▶ PROVIDED DATA
[Start of Attachment]

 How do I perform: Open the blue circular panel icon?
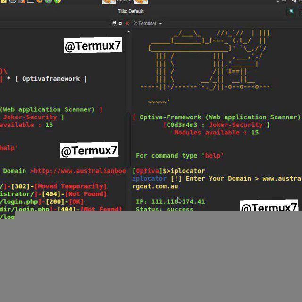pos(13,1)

[End of Attachment]
[Start of Attachment]

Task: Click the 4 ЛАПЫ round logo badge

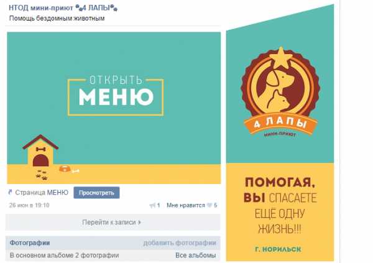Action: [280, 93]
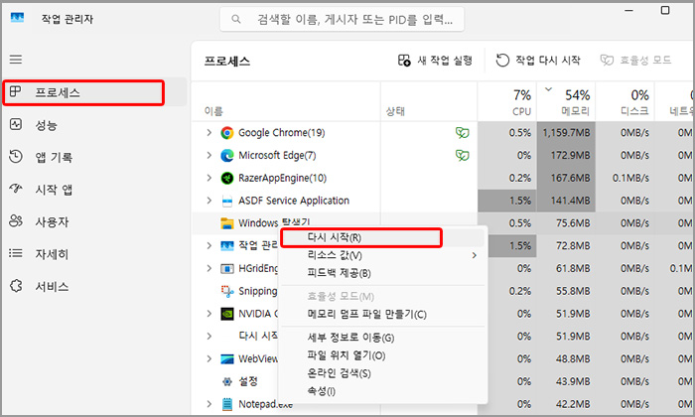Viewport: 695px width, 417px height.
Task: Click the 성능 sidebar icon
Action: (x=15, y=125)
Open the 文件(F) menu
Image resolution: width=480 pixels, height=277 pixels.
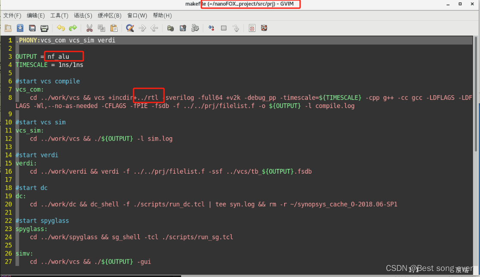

[End of Attachment]

▶ GOAL OF THE EXERCISE
Among the lines above, find the one with "Open the 文件(F) menu" and the one with "Image resolution: width=480". Quote both and everything between them, exactly.

▶ RESPONSE TO THE TASK
Open the 文件(F) menu
Image resolution: width=480 pixels, height=277 pixels.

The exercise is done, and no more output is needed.